*Required work:* Each line of the data that mentions the string "dropdown" needs to be identified and copied.

*Working data:*
•••••
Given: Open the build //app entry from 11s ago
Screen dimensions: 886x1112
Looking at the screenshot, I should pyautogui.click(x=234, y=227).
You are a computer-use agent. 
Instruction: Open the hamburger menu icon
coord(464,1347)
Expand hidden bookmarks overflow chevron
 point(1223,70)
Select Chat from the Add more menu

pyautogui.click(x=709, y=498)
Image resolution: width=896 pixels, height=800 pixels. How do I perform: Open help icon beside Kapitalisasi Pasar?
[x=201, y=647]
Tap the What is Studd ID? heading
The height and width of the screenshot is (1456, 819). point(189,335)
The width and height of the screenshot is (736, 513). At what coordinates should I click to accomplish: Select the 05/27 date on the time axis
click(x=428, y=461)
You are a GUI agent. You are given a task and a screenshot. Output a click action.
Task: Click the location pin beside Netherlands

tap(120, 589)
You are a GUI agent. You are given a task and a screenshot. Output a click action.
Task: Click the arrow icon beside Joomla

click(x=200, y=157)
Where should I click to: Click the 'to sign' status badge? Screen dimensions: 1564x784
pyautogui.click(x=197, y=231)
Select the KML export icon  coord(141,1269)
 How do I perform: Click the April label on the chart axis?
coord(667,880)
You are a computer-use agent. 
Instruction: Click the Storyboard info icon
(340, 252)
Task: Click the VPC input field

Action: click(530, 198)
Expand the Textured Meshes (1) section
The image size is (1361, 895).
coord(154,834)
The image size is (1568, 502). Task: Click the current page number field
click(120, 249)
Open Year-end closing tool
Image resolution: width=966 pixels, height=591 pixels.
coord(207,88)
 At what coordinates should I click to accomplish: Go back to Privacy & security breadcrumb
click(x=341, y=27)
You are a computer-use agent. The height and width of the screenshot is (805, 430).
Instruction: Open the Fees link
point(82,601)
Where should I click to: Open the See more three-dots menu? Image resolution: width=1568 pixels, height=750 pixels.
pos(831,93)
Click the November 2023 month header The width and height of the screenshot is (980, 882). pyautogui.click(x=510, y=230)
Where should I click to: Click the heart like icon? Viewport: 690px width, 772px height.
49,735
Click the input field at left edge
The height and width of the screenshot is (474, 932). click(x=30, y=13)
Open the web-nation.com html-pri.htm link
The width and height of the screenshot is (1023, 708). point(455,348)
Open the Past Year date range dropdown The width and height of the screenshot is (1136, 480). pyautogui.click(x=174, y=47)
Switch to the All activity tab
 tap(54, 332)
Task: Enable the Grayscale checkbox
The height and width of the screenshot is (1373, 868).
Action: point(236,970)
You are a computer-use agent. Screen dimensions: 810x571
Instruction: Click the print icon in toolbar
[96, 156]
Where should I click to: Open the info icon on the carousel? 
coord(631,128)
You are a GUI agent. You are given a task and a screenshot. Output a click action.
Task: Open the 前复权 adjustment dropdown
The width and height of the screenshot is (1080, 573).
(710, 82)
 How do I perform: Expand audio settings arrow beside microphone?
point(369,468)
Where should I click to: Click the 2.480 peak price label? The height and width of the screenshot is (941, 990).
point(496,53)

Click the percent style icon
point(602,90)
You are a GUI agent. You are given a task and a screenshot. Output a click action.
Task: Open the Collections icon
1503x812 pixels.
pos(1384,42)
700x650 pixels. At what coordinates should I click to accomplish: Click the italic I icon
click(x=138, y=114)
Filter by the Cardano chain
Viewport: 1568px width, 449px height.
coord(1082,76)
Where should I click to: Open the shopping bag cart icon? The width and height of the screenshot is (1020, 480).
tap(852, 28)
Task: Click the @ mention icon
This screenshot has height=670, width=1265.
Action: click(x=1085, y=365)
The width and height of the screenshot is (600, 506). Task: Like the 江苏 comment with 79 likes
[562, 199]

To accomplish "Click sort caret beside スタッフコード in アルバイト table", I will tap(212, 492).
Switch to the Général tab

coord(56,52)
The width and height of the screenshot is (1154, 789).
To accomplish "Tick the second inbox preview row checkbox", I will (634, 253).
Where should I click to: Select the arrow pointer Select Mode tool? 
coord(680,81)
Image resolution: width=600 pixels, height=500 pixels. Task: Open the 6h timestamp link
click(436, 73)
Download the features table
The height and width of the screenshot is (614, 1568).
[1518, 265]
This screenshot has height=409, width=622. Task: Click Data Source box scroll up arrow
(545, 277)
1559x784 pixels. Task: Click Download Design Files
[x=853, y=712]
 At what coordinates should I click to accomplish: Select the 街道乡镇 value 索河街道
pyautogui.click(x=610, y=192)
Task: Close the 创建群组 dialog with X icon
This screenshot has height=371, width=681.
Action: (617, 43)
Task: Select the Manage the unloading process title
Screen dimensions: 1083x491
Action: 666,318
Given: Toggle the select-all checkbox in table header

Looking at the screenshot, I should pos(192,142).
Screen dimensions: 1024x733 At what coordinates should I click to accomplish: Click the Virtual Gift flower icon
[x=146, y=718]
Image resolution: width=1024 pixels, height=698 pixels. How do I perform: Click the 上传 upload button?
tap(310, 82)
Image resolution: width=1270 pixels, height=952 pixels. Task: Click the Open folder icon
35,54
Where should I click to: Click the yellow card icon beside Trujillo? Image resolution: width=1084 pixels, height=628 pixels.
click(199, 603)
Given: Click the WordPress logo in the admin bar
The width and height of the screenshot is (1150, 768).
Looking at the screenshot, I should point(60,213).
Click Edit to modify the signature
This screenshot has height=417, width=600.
•••••
*Exercise result:*
Open the Past Year date range dropdown The width and height of the screenshot is (1136, 480). pyautogui.click(x=174, y=47)
Task: Open the 前复权 adjustment dropdown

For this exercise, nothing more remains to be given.